A festa do Beirut
Ao contrário do que fez em Salvador, Zach Condon não seguiu ao pé da letra os versos de 'Elephant Gun', em que canta "As I did, we drink to die / we drink tonigh" ("Como eu fiz, a gente bebe até morrer / a gente bebe hoje à noite") no show que fez quarta-feira à noite no Teatro Oi Casa Grande, no Rio, na segunda noite do 16ª festival PercPan na cidade. Comportadamente, o vocalista alternava bicadas em um copinho com um líquido escuro (seria uísque, com crê o colega Pedro Landim? Cachaça envelhecida?), sendo aplaudido pelo público, com goles em uma garrafinha d'água. Nada que comprometesse a apresentação do menino-prodígio e seus colegas de banda.
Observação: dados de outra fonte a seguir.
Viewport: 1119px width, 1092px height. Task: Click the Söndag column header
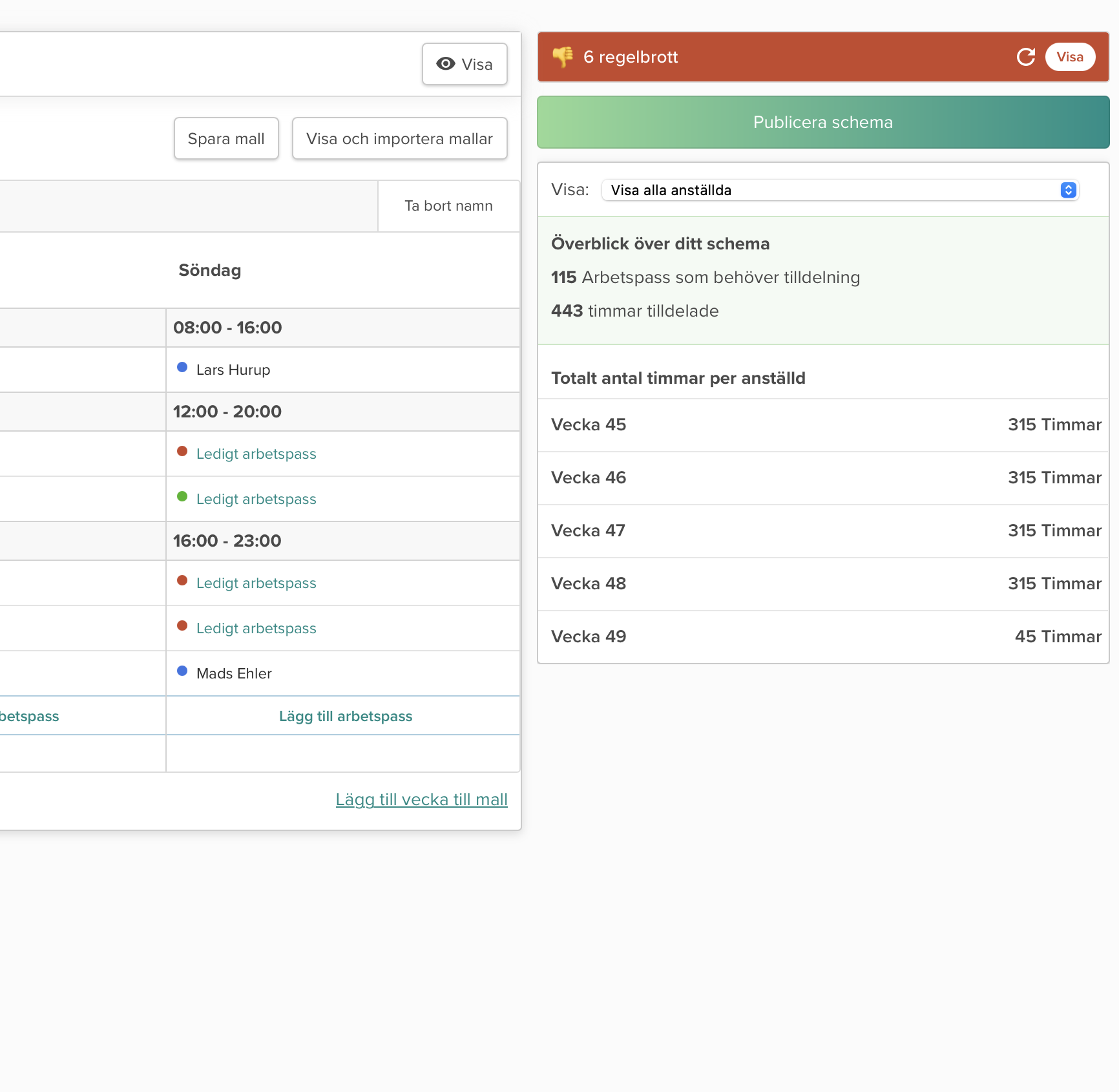coord(210,270)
Previsto para as 22h10, o show começou com quase meia hora de atraso. Logo no fim da primeira música, 'Nante', Condon pediu, em português: "Podem ficar de pé". Foi atendido na hora. Tímido e simpático, ele fez diversas brincadeiras na nossa língua, como quando disse "Não é um cavaquinho" ao empunhar um ukelele (instrumento de corda havaiano) e até mandou um "Toca Raul!". Incentivado pelo público, cantou entre risos um trecho de 'Leãozinho', de Caetano Veloso, à capela.
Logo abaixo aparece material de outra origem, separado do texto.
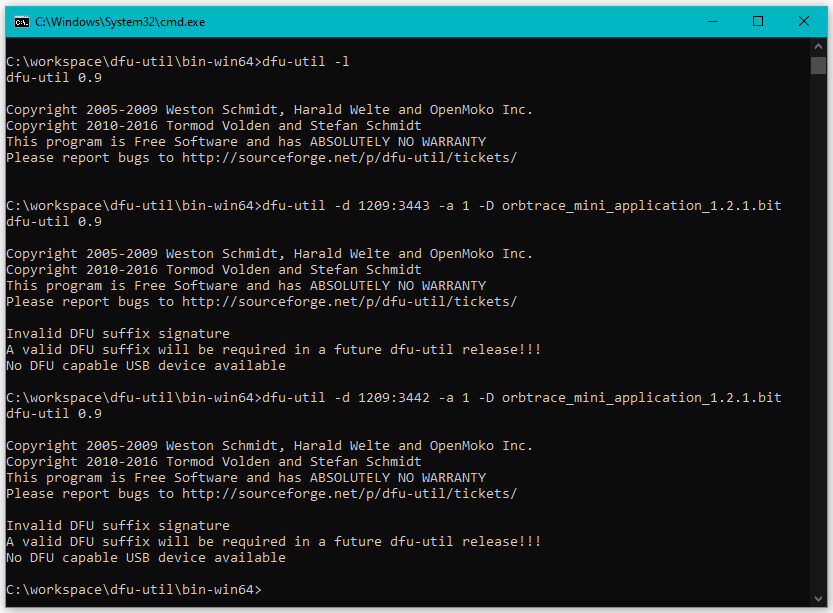Click the scrollbar down arrow

[818, 597]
'Elephant Gun', música que apresentou a banda ao Brasil ao ser tema da minissérie 'Capitu', foi um dos momentos mais animados. Mas eles também foram ovacionados em 'Sunday Smile'. "Vocês nem falam nossa língua e sabem mais as nossas letras do que no nosso país. É uma vergonha para a gente", chegou a dizer o trompetista Tracy Pratt. Voltaram para um bis com direito a uma versão de 'Aquarela do Brasil' em inglês, que só confirmou o climade festa que tomou conta da noite.